The Institute of Geodesy and Navigation maintains a variety of scientific instruments and has its own GNSS/INS Laboratory ("Geodaetische Messkuppel"). The tasks of the Laboratory comprise practical tests, permanent and field measurements as well as experiments related to the various research projects.

The broad range of GNSS equipment available at the Institute can be divided into static/permanent, field and real-time kinematic receivers. A GPS Reference Station is operated as aid for several projects using a dual-frequency Ashtech Z-Sensor together with a choke ring antenna having a highly stable antenna phase centre by its Dorne Margoline dipole elements. Other receivers like the NovAtel MiLLennium OEM3 (L1/L2 and WAAS/EGNOS) and OEM4 can be easily set up for reference station tasks, and European Septentrio PolaRx 2-frequency receivers (L1/L2, WAAS/EGNOS) are currently in the evaluation process as reference receivers. Most of these devices can also be set up for field campaign jobs and, additionally, Trimble 4000 SSE receivers with integrated data logging can be employed for such tasks. Finally, several receiver pairs are capable of  Real-Time Positioning in range- or carrier phase-differential mode, e.g. the SAPOS-enabled Trimble 5800 Rover or the NovAtel OEM4-RT and the NAVCOM NCT-2000D offering a high accuracy of 5 to 10 mm. Data communication is either realized via the University Intranet by fibre optic wire or via wireless telemetry links. Several Telemetry Systems are available in order to enable real-time positioning. A wide-range system (25 W transmission power, transmission frequency near 400 MHz, up to 80 km transmission range) and several short-range systems (1 mW up to 1 W, spread spectrum systems at 900 MHz and conventional telemetry at 400 MHz) are in use. Moreover, a wireless local area network with several access points (roaming capabilities included) at a frequency of 2.4 GHz is used to provide network communications where no wire-LAN is available.
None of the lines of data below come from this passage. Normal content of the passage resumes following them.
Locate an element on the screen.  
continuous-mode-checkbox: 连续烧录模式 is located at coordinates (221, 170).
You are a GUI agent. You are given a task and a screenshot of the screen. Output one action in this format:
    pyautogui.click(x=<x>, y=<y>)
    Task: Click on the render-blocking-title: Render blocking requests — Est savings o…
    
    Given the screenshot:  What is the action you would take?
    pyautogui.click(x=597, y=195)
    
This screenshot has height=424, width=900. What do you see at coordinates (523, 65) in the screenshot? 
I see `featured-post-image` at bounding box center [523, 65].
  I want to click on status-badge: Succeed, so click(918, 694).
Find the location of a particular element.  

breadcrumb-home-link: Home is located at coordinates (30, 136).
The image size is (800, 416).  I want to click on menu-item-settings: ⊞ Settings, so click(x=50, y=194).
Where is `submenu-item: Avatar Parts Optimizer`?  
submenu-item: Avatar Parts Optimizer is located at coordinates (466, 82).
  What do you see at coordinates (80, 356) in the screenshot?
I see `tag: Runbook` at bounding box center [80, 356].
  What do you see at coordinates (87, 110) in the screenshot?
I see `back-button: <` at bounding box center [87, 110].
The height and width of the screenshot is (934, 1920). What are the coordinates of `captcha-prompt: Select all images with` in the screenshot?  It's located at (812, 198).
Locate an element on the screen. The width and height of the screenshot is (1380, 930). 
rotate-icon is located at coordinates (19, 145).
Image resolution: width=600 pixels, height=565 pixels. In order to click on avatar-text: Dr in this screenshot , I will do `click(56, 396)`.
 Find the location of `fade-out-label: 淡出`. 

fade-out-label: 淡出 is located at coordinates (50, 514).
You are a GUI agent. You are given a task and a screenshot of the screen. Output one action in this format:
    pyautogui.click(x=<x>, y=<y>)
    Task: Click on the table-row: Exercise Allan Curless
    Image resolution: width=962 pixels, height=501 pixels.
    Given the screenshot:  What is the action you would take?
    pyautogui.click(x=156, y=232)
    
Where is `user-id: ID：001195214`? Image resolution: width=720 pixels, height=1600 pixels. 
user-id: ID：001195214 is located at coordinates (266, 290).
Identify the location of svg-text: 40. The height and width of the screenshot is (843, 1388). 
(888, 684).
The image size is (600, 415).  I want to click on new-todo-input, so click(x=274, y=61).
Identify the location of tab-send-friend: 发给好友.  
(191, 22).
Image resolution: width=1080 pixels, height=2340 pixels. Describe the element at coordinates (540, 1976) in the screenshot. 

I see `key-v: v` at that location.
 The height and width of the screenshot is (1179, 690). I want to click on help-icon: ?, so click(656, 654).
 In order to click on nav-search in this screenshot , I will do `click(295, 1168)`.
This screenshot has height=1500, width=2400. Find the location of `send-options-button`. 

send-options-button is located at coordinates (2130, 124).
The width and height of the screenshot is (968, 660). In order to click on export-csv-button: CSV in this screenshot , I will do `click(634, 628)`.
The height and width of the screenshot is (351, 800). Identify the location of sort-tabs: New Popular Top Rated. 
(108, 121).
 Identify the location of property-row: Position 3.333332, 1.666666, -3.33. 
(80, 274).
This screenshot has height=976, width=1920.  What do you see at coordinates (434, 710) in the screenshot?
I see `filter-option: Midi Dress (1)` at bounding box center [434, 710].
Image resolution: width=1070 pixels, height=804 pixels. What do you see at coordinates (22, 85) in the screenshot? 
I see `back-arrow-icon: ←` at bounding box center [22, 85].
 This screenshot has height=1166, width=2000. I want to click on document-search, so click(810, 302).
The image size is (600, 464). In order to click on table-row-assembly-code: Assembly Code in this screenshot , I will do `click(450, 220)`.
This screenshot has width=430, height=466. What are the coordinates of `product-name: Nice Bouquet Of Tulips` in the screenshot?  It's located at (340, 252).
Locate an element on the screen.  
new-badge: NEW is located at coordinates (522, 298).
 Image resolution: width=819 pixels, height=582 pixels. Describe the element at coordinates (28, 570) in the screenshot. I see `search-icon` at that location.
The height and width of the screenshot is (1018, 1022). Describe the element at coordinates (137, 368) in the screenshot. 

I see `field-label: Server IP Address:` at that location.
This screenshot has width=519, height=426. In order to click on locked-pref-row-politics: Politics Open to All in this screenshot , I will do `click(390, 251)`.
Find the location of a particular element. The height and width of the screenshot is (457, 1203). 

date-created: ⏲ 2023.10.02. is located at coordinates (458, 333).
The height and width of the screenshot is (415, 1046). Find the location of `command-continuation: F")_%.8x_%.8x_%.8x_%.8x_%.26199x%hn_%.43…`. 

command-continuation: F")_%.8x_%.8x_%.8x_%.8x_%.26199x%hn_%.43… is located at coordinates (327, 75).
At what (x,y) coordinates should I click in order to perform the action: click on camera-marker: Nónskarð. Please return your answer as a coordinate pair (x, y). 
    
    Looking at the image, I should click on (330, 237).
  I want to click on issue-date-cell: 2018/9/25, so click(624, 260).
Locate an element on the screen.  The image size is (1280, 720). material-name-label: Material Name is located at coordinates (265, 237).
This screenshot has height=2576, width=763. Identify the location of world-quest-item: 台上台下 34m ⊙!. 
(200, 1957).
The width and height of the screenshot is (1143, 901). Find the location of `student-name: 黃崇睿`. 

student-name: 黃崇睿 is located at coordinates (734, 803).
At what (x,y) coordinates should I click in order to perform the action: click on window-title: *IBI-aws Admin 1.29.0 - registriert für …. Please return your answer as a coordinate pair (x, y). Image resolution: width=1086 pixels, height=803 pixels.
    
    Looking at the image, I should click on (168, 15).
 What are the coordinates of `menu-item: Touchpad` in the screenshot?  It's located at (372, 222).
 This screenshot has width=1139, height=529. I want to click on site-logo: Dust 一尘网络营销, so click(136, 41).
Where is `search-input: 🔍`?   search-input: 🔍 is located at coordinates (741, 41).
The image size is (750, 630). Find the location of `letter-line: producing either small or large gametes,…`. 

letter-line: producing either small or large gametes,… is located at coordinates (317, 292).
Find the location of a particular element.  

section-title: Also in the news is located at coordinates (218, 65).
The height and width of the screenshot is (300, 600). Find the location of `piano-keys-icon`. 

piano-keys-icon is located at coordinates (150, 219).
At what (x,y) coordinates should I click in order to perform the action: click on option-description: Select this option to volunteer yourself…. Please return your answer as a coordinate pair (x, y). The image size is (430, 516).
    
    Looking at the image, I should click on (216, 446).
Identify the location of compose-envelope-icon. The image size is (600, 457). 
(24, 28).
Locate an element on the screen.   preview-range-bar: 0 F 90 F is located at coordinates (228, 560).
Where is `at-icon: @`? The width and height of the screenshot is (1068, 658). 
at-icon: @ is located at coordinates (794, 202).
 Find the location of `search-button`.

The Institute owns a L1 GPS Hardware Simulator STR 4760 of GSS (Global Simulation Systems, now Spirent) that is used for simulation tests as well as for the receiver calibration (e.g. inter-channel biases). The pseudolite group of the institute working on precise landing approaches is supported by a Pseudolite System of Stanford Telecom (prototype system, C/A code-based) and an IntegriNautics IN500 (P code-based) which both aid in the flight experiments conducted by the group. The research group on GPS/INS integration carries out experiments using several Attitude and Heading Reference as well as Inertial Navigation Systems like the Systron Donner MotionPack and the Boeing DQTS, the medium-precise Litton LN200 (fiber-optic gyros and micro-mechanical accelerometers) and the precise Sagem SIGMA (3 laser gyros with a drift of only 0.001 degrees per hour). 3-axis Turn Tables are available at the institute's laboratory and serve for the calibration of inertial and attitude sensors.

Permanent observation of stationary and time varying parts of the gravity field is possible with the ASKANIA Earth-Tide Gravity Meter. A relative LaCoste & Romberg gravity meter and a Scintrex CG-5 Autograv are available for field surveys. Precise time determination and time transfer, GPS time receiver and a precise cesium time reference standard are available. The Astronomical Station is located on the roof of the laboratory building. It allows star field observations and by use of a CCD star camera and proper image processing software, the derivation of astronomical positions and - together with the ellipsoidal coordinates collected by GPS-techniques - deflections of the vertical can be computed.